Setup Instructions

Note: check URL_SHORTENER_FLOW.md for some information regarding the encode and decode flows

Prerequisites

Docker and Docker Compose installed
Git

Installation

Clone the repository:

git clone https://github.com/oramadn/short-link.git
cd short-link

Install version 4.0.0 of ruby if not already present

rbenv install 4.0.0
rbenv local 4.0.0

Build and start the containers:

docker-compose up --build

Note: .env file is included in the repo for easier setup

In a new terminal, set up the database:

docker-compose exec web bin/rails db:create db:migrate

Access the application at http://0.0.0.0:3000

Services

The application runs the following services:

Web: Rails server on port 3000
CSS: Tailwind CSS watcher for live stylesheet compilation
Database: PostgreSQL on port 5432
Redis: Redis server on port 6337
Sidekiq: Background job processor

Common Commands

Stop all services:

docker-compose down

View logs:

docker-compose logs -f

Run Rails commands:

docker-compose exec web bin/rails <command>

Access Rails console:

docker-compose exec web bin/rails console

Running tests:

docker-compose exec web bin/rails db:test:prepare
docker-compose exec web bin/rails test

Troubleshooting

If you see "watchman not found" warnings in the CSS service logs, this is expected and can be safely ignored.

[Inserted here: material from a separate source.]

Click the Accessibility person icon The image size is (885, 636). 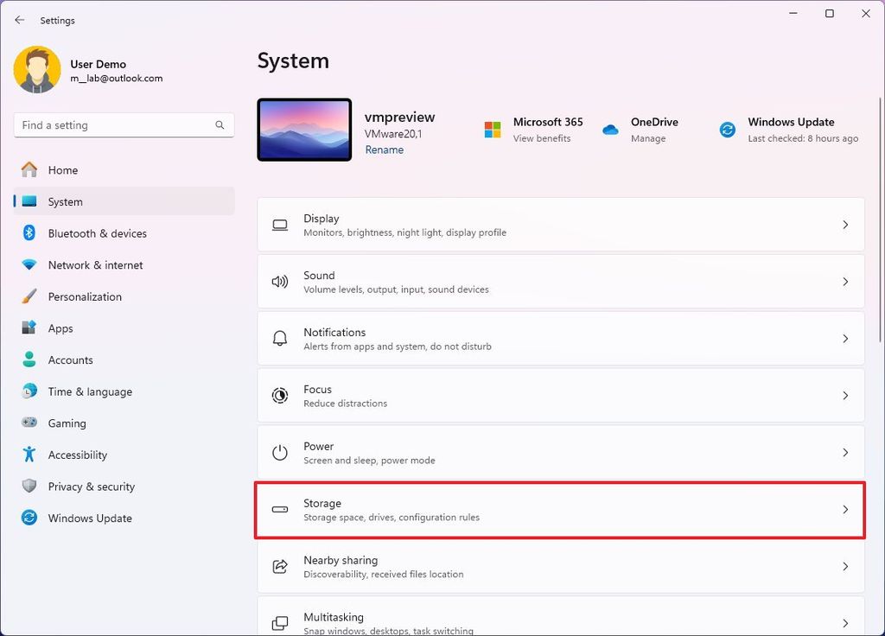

The CSS watcher will function correctly using an alternative file watcher.

Design breakdown

Design Decisions

When a user attempts to shorten a URL that was already shortened, how can we quickly look it up?

Introduce a column called long_url_hash. Hash any provided URL using SHA-256 and store the result in this column. This allows fast lookups on a fixed-length value instead of comparing strings that can be 1,000–2,000 characters long.

What caching strategy should this service use?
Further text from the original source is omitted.